La implementación de la ley seca en Estados Unidos, en 1920, contribuyó a un aumento considerable de la demanda hotelera, y estos “oasis” cubanos apuntaban cada vez más hacia la magnificencia y el perfeccionamiento de sus servicios. Hoteles como el Telégrafo y el Inglaterra, que aún permanecen abiertos, hicieron de la zona del Parque Central uno de los lugares más animados de la ciudad. Otras edificaciones, como el Hotel Surf, buscaron romper con las normas del eclecticismo habanero y atraer la atención de todo aquel que se paseara cerca de sus fachadas. Aun así, la ampliación del malecón habanero y el desarrollo del plan hotelero del litoral norte de La Habana hacia El Vedado y Miramar, el cual nunca se llegó a terminar, amenazaba la demanda de hospedaje en los inmuebles construidos en el cambio de siglo, ante la presencia, décadas más tarde, de hoteles como el Presidente y el Riviera.

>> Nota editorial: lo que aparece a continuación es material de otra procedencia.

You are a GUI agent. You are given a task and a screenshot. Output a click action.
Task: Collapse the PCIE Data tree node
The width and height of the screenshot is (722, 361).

Lamentablemente muchos inmuebles no sobrevivieron al implacable castigo de los años, acrecentado por un empeño cada vez menor en su cuidado y, en algunos casos, por la creciente competencia de locales más modernos y fastuosos. Varios, como el Ritz, tuvieron que recurrir al inquilinato para salvarse de la quiebra. Después de 1959 los hoteles fueron nacionalizados y los inquilinos pasaron a ser propietarios de las habitaciones que arrendaban. Algunos fueron dejados atrás por su antigua administración y pasaron a ser viviendas o sometidos al abandono. Los bienes comunes fueron incautados y las pertenencias de los propietarios inventariadas; obras de arte y ornamentos son hoy parte del catálogo de algunos museos o adornos de oficinas. En muchos casos los vecinos siguieron usando instalaciones como la cocina o las salas de estar hasta que el deterioro lo permitió. Con la llegada de la canasta básica y el racionamiento de alimentos se comenzaron a instalar pequeñas cocinas de gas dentro de lo que eran las habitaciones; esto último fue la causa de más de un incendio en inmuebles que aún conservaban las vigas originales de madera.
Muchos de los antiguos hoteles habaneros se mantienen todavía en pie gracias al esfuerzo de sus residentes y algunas obras de restauración; otros no sobrevivieron al paso del tiempo y al descuido. Del antiguo Hotel Regina apenas se puede distinguir una de sus paredes; del Trotcha no quedan más que dos columnas.